By Liana Jacob


FASCINATING UNDERWATER pictures reveal this husband and wife duo as they venture to the depths of the ocean and encounter one of the LARGEST GREAT WHITE SHARKS ever recorded by divers – in a bid to show that sharks aren’t ‘MAN EATING MONSTERS.’

Nail-biting images reveal the true personality of the largest great white shark at approximately 22-feet wide, thought to be a terrifying predator, swimming calmly with free-diver, Kayleigh (30), taken by her husband, underwater photographer, Cam Grant (28), from Hawaii, USA.

She can also be seen posing alongside thousands of tiger sharks as if she was one of them and even touching one with her hand as it glides through the waters off the island of Oahu.

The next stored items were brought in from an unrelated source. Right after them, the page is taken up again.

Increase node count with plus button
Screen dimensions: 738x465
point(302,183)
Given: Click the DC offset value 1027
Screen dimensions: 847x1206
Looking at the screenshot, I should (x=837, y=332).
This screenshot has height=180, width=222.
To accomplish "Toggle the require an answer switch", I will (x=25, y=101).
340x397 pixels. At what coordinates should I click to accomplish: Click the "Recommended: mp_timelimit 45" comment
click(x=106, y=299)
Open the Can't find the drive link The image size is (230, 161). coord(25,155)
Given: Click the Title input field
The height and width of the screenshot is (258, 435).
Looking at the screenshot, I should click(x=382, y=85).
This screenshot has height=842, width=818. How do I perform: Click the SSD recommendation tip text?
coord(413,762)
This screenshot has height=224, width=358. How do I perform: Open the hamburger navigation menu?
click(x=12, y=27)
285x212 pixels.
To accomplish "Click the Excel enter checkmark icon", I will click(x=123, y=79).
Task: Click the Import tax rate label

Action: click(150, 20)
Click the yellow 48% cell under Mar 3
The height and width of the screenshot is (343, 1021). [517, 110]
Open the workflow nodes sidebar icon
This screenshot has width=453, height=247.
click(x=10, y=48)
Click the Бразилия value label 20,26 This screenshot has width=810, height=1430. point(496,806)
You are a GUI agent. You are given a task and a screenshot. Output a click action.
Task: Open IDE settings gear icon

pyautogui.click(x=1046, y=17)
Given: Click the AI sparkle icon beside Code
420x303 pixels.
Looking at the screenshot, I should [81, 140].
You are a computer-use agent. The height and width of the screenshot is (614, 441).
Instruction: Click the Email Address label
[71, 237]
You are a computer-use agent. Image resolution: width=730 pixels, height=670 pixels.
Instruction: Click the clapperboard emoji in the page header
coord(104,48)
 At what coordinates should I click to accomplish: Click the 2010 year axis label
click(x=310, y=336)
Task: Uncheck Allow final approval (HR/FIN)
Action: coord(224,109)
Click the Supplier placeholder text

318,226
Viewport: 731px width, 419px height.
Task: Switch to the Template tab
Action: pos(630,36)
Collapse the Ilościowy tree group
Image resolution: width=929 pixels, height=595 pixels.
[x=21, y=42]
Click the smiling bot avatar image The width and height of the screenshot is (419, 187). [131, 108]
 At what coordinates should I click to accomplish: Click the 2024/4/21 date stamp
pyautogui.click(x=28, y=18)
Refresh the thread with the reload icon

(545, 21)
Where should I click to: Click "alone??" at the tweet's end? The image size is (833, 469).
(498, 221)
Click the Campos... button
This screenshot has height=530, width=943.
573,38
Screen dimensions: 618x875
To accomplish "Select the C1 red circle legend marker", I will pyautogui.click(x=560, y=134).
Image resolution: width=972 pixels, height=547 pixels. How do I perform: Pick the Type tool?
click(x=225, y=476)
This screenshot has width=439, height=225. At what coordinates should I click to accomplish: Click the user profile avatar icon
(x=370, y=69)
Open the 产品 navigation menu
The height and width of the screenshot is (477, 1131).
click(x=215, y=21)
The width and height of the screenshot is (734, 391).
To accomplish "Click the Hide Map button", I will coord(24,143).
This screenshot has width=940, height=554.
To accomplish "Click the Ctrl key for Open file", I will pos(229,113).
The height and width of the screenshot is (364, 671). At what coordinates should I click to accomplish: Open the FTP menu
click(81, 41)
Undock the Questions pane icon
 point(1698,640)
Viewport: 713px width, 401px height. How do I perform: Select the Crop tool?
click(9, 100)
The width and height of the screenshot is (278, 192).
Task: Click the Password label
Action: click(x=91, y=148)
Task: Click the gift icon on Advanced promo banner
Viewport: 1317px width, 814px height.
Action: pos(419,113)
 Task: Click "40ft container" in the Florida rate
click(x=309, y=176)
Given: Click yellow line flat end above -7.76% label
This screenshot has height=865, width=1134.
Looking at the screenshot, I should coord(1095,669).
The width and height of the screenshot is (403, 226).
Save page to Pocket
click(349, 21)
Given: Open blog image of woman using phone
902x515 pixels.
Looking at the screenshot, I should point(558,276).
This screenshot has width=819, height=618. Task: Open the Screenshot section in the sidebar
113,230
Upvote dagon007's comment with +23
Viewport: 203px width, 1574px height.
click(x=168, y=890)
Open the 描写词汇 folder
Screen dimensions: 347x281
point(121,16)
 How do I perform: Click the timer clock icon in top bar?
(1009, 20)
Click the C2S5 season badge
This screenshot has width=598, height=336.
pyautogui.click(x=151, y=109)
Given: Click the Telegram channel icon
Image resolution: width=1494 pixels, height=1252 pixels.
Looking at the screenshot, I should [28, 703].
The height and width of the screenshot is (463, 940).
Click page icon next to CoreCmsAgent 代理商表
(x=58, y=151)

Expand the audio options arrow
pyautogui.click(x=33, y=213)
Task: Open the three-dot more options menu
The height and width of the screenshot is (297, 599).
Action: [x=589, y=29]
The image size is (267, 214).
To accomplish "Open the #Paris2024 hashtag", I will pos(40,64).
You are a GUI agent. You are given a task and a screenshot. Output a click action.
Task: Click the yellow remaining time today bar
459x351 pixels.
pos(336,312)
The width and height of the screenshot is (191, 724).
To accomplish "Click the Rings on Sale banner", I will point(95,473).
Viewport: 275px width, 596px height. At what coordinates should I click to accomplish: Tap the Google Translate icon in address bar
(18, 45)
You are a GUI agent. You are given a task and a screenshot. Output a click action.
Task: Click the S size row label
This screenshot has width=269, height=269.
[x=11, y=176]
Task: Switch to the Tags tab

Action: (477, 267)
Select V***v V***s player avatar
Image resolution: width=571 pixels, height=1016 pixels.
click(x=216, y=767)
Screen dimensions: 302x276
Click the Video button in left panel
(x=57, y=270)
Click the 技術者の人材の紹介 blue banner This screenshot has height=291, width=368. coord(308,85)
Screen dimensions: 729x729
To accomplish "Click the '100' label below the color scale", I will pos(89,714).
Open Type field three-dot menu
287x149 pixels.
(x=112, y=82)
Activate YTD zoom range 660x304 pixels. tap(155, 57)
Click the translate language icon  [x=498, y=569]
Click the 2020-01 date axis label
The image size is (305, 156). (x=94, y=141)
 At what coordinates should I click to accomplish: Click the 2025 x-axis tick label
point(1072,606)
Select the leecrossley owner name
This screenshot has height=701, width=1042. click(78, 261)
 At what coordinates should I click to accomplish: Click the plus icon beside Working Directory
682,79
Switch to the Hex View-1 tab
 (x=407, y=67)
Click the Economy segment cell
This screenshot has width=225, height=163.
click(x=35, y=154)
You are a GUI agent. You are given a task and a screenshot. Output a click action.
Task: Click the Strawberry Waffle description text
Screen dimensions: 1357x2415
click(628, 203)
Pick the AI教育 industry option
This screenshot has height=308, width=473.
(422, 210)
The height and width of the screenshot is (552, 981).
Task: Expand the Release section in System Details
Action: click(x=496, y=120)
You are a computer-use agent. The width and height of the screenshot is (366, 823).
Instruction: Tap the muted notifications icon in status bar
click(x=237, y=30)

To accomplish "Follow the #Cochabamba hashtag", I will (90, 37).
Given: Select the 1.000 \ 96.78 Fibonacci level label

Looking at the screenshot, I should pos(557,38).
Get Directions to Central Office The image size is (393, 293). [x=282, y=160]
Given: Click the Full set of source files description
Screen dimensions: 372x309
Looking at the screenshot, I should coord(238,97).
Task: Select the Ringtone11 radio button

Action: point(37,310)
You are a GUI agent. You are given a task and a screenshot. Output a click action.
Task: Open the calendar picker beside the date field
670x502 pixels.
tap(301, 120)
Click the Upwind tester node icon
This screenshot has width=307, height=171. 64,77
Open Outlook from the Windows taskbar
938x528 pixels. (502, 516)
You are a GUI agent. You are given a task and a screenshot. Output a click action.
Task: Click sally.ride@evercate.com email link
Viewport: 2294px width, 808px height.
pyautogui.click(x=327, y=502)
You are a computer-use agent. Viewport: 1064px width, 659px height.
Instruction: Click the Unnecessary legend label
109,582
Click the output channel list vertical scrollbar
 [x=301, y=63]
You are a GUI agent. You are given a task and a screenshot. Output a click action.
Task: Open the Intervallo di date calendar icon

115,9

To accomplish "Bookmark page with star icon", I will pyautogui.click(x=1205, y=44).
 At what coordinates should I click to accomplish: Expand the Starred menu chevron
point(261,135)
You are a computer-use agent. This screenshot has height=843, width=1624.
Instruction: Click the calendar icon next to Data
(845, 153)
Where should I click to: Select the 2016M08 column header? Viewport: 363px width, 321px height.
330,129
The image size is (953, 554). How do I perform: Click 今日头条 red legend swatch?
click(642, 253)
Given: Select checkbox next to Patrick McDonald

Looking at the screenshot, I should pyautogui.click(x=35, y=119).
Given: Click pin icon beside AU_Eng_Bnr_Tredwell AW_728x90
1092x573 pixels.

Kayleigh pictured swimming alongside a tame Great White. mediadrumimages / Cam Grant Photography

Further pictures show Kayleigh playfully socialising with sting rays as part of her freediving lesson. Cam has taken the stunning photographs to change the public’s fear of great whites into ‘fascination’ as well as to raise awareness of trying to take better care of the world’s oceans.

“My childhood was consumed by the outdoors. Whether it was mountain biking during summer or skiing during winter,” Cam said.

“I was consistently reminded of how beautiful my surroundings truly were. Ever since a very young age, I’ve had a very creative outlook on life.

“I discovered my love for photography after developing my first photos and building my own pin hole cameras at the age of fifteen.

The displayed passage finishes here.